Aber dann sprechen Sie von eigenproduzierten Sitcoms...

Barbara Thielen: Ich weiß gar nicht, ob man unbedingt so strikt zwischen Eigen- und Kaufproduktionen trennen muss. Donnerstags läuft „Alarm für Cobra 11“, danach „Bones - Die Knochenjägerin“, Im Frühjahr lief auf dem „Bones“-Timeslot die eigenproduzierte Serie „Countdown“. Letztendlich ist eher die Farbe des Formats entscheidender als die Frage, ob es aus den USA oder Deutschland kommt.

Jörg Graf: Eine einzelne Sitcom alleine zu senden, ist schwierig.
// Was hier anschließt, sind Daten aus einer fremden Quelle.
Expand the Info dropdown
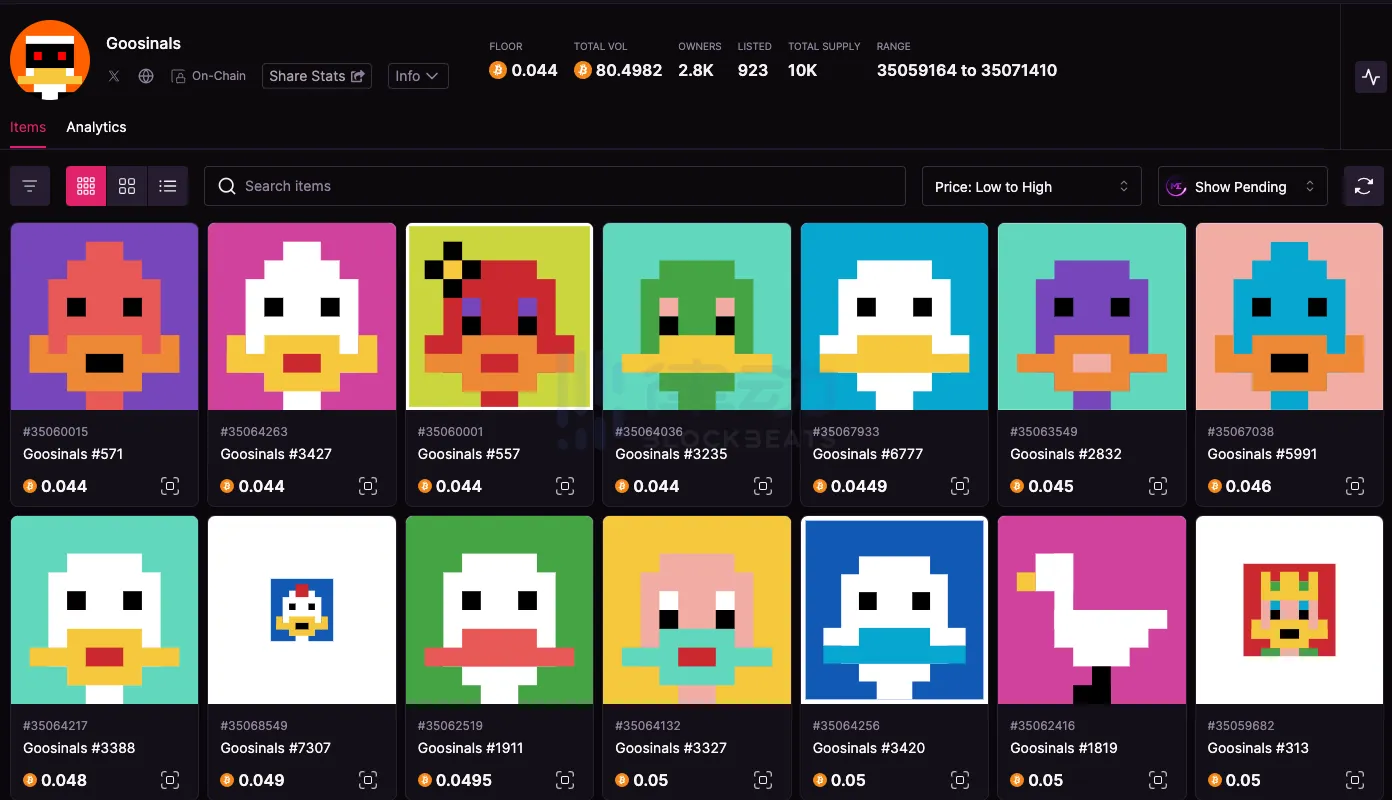click(417, 76)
Dieses Genre fand eine Zeit lang bei RTL nicht statt, weil keine interessanten Stoffe vorhanden waren. Aber im Moment läuft das wieder gut an. Wir entwickeln eine ganze Menge im Eigenprogramm und halten auch Ausschau im Fremdprogramm. Es muss halt passen. Einige Sitcoms sind zu spitz. Für RTL beispielsweise muss es Mainstream und für die ganze Familie geeignet sein. Sind die Figuren zu speziell und nicht nachvollziehbar, haben wir beim Zuschauer keine Chance mehr.